[Written exercise] Recast the material as a JSON list of strings, one string per line and with blank lines omitted, starting with the line containing "The width and height of the screenshot is (874, 713)." and continuing through the line containing "Action: coord(258,30)".

━━━

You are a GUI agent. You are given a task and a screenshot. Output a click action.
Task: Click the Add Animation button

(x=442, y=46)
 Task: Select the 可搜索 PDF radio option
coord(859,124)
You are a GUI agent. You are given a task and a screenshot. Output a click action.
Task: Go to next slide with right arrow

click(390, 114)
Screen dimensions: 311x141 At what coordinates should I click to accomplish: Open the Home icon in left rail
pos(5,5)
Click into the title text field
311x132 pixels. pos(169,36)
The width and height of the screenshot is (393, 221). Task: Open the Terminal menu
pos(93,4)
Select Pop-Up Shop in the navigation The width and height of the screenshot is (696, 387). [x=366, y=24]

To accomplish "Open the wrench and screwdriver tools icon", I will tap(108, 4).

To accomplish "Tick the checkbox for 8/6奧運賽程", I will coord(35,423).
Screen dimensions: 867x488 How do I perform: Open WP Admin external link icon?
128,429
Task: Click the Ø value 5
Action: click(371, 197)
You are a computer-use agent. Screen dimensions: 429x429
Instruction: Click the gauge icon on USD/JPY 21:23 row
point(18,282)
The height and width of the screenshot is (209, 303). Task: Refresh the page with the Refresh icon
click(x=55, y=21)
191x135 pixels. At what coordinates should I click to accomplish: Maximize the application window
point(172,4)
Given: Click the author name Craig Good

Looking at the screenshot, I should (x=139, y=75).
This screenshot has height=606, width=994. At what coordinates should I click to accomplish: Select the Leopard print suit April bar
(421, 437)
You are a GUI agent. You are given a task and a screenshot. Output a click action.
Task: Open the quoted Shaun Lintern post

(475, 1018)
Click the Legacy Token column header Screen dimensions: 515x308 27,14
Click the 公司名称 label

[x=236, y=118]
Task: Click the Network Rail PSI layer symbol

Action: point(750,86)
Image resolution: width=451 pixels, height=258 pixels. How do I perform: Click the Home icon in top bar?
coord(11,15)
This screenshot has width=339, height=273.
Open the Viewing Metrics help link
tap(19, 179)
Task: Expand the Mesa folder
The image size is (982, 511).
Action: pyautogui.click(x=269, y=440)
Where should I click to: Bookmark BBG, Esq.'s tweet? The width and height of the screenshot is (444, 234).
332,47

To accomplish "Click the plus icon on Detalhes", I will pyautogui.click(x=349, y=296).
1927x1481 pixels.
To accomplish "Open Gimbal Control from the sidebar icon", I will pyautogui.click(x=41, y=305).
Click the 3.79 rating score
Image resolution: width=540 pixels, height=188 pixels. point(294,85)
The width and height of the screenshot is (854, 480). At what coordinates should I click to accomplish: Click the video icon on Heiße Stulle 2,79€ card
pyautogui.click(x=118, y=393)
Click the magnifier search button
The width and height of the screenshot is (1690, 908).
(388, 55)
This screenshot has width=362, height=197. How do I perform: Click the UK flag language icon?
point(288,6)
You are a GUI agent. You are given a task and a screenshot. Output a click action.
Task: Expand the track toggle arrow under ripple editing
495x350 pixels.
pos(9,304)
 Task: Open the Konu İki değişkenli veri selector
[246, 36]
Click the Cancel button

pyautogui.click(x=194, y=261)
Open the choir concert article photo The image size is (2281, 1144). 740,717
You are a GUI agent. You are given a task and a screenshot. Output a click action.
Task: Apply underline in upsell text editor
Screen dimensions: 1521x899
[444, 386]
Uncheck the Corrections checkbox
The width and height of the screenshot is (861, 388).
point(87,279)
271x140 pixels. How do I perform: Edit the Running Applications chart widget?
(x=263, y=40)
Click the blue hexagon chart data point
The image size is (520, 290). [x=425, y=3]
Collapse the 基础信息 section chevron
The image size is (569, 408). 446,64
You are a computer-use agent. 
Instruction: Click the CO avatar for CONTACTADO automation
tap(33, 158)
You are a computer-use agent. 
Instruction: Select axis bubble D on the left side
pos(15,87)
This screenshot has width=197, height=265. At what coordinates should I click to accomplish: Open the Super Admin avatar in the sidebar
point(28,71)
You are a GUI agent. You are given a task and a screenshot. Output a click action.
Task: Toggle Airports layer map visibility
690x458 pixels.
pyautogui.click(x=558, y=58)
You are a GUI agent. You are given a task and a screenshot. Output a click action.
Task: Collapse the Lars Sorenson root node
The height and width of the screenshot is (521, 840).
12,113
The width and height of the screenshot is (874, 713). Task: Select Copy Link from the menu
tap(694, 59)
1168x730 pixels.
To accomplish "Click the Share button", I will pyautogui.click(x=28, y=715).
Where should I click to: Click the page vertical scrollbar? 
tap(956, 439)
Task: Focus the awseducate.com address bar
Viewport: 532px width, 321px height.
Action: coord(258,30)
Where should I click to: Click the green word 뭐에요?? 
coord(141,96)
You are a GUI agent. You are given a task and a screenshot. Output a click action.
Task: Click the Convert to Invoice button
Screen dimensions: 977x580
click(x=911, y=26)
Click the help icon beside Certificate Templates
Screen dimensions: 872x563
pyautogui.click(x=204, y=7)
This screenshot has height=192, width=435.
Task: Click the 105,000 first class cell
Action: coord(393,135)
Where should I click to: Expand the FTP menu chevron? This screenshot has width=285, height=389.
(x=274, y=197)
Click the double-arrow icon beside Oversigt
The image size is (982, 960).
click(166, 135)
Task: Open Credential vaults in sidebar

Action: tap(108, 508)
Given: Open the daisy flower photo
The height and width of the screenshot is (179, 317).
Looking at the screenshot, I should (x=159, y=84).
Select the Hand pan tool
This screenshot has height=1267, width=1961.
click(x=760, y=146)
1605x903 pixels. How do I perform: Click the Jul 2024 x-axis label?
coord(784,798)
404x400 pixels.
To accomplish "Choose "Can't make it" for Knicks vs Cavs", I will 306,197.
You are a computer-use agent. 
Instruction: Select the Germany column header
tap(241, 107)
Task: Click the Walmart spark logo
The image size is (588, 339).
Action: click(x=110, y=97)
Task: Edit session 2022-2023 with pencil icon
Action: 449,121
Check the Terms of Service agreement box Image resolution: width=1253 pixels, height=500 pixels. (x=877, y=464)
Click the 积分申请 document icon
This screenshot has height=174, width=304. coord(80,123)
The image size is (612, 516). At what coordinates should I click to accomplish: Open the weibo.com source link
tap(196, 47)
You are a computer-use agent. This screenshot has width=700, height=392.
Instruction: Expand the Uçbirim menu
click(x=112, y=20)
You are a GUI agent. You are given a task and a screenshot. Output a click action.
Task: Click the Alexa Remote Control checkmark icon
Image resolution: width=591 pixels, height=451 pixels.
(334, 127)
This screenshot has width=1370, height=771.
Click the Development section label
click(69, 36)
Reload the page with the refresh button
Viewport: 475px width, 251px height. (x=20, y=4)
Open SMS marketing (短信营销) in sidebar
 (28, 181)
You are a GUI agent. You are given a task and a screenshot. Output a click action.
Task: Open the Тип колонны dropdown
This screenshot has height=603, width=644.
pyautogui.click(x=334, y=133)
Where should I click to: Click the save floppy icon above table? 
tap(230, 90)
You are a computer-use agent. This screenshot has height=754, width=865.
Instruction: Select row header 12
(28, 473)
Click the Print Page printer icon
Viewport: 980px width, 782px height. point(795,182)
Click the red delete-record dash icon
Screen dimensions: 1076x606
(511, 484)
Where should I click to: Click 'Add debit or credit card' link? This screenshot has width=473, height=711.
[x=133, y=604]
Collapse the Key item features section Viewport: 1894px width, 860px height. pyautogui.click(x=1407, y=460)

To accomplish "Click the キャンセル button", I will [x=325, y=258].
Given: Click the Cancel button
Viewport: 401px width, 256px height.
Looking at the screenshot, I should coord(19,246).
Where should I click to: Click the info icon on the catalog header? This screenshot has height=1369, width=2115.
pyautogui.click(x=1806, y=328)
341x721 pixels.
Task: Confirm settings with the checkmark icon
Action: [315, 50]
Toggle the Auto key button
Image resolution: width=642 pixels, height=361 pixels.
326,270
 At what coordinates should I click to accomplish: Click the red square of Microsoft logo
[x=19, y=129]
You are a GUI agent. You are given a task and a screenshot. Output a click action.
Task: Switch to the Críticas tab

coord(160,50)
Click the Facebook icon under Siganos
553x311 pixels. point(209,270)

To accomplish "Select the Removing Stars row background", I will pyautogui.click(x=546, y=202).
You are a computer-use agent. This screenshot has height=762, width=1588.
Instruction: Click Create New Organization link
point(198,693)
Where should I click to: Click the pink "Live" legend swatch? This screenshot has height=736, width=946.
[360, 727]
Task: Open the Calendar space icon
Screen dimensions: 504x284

━━━

[Task solution]
[
  "The width and height of the screenshot is (874, 713). Task: Select Copy Link from the menu",
  "tap(694, 59)",
  "1168x730 pixels.",
  "To accomplish \"Click the Share button\", I will pyautogui.click(x=28, y=715).",
  "Where should I click to: Click the page vertical scrollbar? ",
  "tap(956, 439)",
  "Task: Focus the awseducate.com address bar",
  "Viewport: 532px width, 321px height.",
  "Action: coord(258,30)"
]